The question was originally posed to him by philosopher William Molyneux, whose wife was blind:

Suppose a man born blind, and now adult, and taught by his touch to distinguish between a cube and a sphere of the same metal, and nighly of the same bigness, so as to tell, when he felt one and the other, which is the cube, which is the sphere. Suppose then the cube and the sphere placed on a table, and the blind man made to see: query, Whether by his sight, before he touched them, he could now distinguish and tell which is the globe, which the cube? To which the acute and judicious proposer answers: ‘Not. For though he has obtained the experience of how a globe, and how a cube, affects his touch; yet he has not yet attained the experience, that what affects his touch so or so, must affect his sight so or so…’

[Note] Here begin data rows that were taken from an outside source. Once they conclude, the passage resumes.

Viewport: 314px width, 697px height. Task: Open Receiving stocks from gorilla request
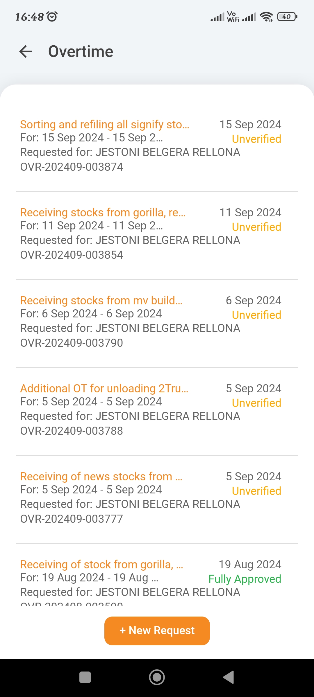103,213
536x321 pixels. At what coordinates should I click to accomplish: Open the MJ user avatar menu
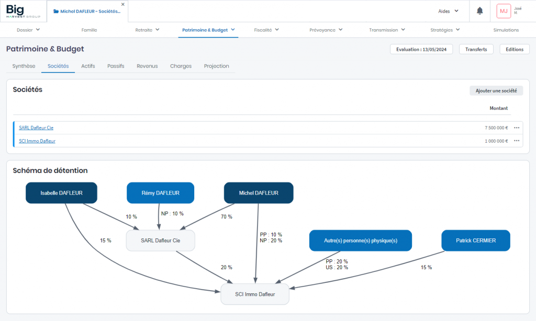504,11
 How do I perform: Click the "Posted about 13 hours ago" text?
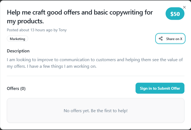tap(30, 30)
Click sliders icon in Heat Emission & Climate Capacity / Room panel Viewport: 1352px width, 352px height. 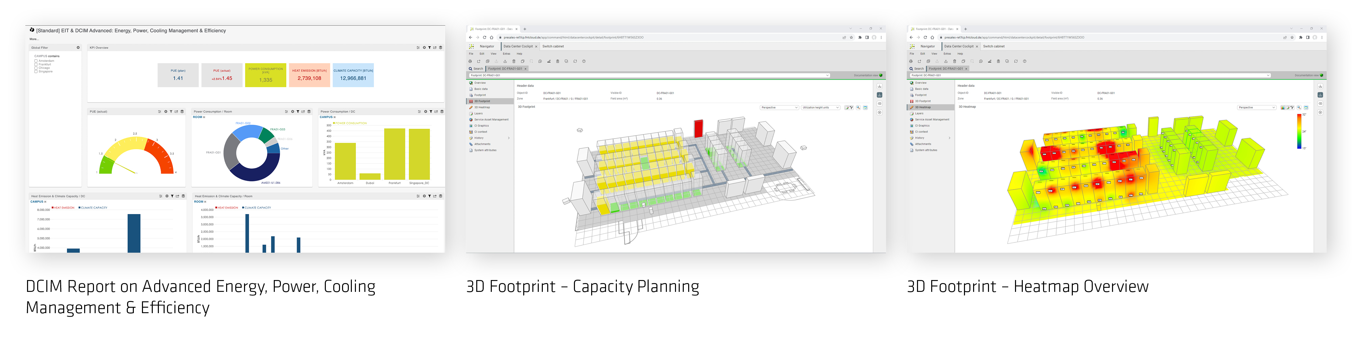(x=418, y=196)
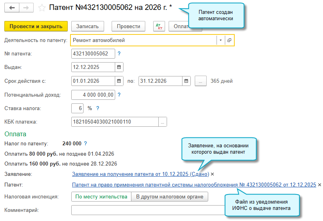323x221 pixels.
Task: Click the Записать button
Action: click(87, 27)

In 1709, in ''A New Theory of Vision'', George Berkeley also concluded that there was no necessary connection between a tactile world and a sight world—that a connection between them could be established only on the basis of experience.
He speculated:

the objects to which he had hitherto used to apply the terms up and down, high and low, were such as only affected or were in some way perceived by touch; but the proper objects of vision make a new set of ideas, perfectly distinct and different from the former, and which can in no sort make themselves perceived by touch (sect. 95).

This thought experiment (it was a thought experiment at the time) outlines the debate between rationalism and empiricism; to what degree our knowledge of the world comes from reason or experience.